Les défenses préventives sont instaurées en amont : droits de vote double pour les actionnaires fidèles, limitations statutaires des droits de vote, clauses d'agrément, pactes d'actionnaires, autorisations d'émission d'actions réservées ou pilules empoisonnées (poison pills) permettant de diluer massivement l'attaquant.

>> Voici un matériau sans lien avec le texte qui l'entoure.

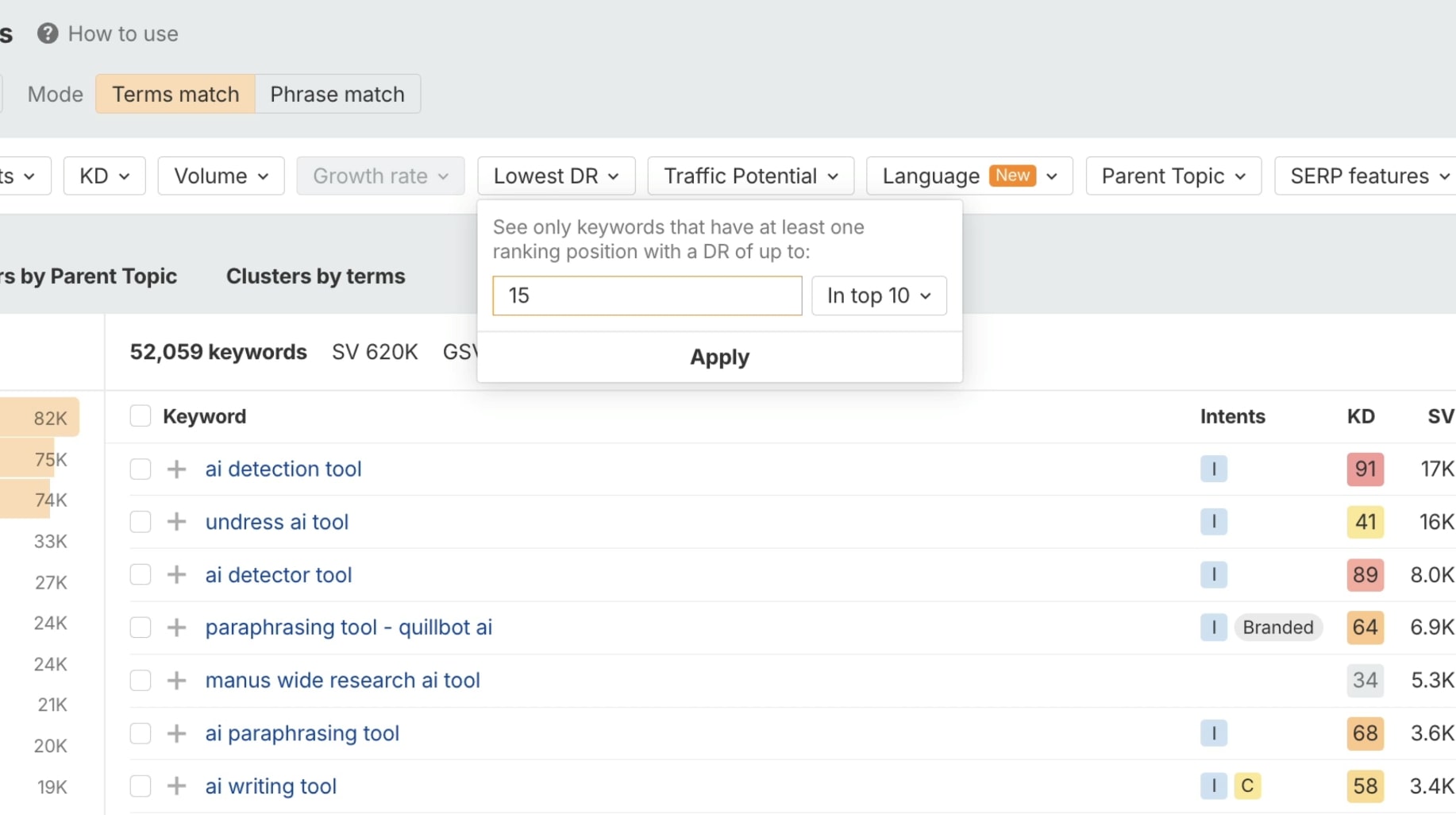Add "ai detection tool" to a list via plus icon

(x=175, y=469)
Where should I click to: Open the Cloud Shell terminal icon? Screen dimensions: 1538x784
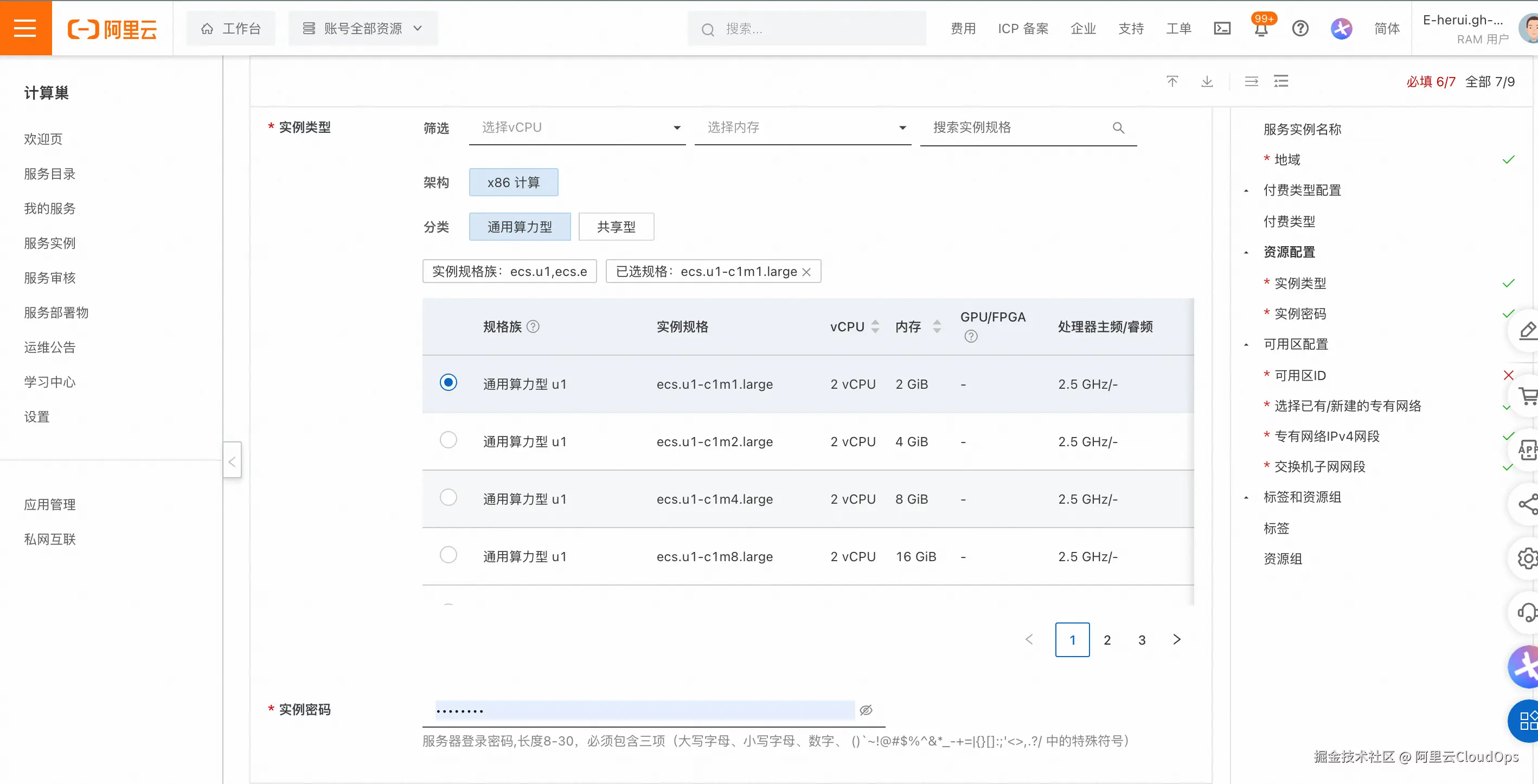[x=1222, y=28]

Les défenses réactives sont déployées après le lancement de l'offre hostile : recherche d'un chevalier blanc (acquéreur amical alternatif), contre-OPA sur l'attaquant (défense Pac-Man), cession d'actifs stratégiques convoités par l'attaquant (stratégie de la terre brûlée) ou communication active auprès des actionnaires pour démontrer que l'offre sous-évalue la société. En France, la loi encadre strictement ces dispositifs : le conseil d'administration doit obtenir l'autorisation de l'assemblée générale pour toute mesure susceptible de faire échouer l'offre, conformément à la directive européenne OPA et au règlement général de l'AMF.
À retenir
- La défense anti-OPA regroupe les dispositifs préventifs et réactifs contre une prise de contrôle hostile.
- Les principales stratégies incluent la pilule empoisonnée, le chevalier blanc et les droits de vote double.
- En France, toute mesure défensive en cours d'offre nécessite l'autorisation de l'assemblée générale.